• [Collected data]
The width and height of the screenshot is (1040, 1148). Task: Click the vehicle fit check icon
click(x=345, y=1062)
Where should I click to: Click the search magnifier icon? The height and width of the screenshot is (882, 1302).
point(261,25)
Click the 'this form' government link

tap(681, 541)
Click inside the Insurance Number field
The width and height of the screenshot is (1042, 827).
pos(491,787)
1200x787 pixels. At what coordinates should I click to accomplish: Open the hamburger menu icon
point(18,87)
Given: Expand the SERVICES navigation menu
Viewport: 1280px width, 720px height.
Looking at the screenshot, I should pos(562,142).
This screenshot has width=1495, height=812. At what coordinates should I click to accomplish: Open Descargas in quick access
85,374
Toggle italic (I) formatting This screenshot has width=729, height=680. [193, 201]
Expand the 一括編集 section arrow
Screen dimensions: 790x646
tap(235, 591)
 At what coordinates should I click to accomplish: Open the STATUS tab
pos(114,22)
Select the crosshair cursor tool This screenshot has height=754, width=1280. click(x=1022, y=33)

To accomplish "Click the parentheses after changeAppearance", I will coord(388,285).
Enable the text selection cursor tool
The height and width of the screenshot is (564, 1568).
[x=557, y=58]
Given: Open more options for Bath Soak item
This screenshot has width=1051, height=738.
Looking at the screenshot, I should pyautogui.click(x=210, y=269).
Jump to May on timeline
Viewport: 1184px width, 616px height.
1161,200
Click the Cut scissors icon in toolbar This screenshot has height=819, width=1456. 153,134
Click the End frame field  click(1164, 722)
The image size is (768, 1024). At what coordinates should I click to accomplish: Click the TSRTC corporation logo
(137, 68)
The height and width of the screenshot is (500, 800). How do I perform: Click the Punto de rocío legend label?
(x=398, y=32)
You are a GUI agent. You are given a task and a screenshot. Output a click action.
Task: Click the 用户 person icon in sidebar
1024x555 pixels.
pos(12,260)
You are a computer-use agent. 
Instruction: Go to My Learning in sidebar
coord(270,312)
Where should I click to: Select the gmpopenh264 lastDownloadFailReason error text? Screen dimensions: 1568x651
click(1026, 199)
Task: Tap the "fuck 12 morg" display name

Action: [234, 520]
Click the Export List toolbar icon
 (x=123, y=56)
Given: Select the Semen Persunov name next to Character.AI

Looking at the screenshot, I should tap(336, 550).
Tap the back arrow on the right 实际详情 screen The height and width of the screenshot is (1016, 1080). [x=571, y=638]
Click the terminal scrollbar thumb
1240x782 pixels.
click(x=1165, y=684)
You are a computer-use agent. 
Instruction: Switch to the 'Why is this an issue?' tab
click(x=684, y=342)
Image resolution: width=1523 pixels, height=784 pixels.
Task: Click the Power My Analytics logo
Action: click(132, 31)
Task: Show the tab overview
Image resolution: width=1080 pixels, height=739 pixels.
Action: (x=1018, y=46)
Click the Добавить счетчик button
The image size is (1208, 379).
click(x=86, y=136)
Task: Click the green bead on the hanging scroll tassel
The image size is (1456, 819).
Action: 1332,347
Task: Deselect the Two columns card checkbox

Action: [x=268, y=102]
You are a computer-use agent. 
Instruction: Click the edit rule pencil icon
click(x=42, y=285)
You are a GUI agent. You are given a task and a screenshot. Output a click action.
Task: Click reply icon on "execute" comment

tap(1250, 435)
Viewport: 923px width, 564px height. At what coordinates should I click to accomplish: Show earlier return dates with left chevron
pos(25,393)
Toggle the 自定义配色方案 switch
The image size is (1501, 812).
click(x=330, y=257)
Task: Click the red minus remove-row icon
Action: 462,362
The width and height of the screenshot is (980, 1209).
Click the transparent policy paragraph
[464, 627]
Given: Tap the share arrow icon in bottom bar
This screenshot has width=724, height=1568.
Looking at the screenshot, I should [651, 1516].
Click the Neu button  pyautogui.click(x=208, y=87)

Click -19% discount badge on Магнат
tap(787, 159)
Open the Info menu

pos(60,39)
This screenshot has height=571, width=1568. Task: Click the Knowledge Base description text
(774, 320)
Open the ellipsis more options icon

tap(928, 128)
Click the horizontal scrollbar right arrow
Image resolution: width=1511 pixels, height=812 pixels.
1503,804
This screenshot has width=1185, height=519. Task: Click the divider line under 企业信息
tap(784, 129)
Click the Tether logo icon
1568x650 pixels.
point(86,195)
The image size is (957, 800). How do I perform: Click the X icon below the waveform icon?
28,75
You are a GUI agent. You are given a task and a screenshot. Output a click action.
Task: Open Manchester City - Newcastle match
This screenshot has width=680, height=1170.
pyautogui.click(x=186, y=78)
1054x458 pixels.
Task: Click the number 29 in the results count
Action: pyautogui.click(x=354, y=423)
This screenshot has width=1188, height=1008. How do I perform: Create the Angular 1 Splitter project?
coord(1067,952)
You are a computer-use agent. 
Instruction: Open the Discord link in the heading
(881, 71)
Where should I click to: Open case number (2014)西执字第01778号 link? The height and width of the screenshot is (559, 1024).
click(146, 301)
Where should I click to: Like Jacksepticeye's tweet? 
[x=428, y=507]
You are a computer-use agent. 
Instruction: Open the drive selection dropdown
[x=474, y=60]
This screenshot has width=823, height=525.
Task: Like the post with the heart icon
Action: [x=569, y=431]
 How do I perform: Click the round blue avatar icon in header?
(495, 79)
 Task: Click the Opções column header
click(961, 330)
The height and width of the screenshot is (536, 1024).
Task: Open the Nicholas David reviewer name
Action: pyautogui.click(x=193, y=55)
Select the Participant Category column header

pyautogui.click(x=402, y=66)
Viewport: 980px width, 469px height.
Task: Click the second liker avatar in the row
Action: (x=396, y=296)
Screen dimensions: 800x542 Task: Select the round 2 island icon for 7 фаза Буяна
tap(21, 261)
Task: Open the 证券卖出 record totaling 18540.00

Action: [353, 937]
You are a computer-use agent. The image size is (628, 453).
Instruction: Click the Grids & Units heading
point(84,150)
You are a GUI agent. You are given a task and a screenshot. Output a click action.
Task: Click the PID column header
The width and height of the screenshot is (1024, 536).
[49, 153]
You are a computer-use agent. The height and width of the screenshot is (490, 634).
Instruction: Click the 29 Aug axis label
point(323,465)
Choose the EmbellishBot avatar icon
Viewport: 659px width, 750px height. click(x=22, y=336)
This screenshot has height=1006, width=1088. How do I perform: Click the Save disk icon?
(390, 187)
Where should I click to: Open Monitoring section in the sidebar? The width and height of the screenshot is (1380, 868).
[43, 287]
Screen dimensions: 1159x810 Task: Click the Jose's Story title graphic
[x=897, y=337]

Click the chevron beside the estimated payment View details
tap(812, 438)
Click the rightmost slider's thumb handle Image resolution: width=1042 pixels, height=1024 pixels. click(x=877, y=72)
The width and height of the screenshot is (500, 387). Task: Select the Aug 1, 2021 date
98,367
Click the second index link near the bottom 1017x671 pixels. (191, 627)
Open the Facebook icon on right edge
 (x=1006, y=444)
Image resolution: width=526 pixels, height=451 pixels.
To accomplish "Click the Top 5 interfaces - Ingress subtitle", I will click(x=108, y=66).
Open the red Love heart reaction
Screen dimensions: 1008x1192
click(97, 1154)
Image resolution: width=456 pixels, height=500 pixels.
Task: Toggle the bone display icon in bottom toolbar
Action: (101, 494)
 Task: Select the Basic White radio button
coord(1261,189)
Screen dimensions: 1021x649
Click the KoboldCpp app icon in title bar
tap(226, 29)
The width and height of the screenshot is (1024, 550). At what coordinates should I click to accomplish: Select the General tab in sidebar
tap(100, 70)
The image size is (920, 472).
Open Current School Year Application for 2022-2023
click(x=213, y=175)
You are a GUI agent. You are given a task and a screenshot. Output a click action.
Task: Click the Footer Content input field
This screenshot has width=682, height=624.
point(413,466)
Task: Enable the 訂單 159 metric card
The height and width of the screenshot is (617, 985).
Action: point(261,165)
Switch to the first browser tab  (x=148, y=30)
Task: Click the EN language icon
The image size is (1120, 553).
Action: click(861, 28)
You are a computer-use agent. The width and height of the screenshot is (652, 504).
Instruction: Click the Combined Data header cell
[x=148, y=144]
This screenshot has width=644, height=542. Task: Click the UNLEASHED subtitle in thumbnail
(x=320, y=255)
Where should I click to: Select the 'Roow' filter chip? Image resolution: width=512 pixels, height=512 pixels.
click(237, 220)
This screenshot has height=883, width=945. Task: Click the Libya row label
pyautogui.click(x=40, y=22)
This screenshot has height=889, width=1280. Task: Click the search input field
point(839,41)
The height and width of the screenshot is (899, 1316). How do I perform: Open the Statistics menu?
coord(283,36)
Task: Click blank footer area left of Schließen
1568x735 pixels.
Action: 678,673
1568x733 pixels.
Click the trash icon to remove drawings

• [TASK DETAILS]
Among the entries, find every line holding "Expand" and return it.

• [WRITTEN SOLUTION]
Given: Expand the SERVICES navigation menu
Expand the 一括編集 section arrow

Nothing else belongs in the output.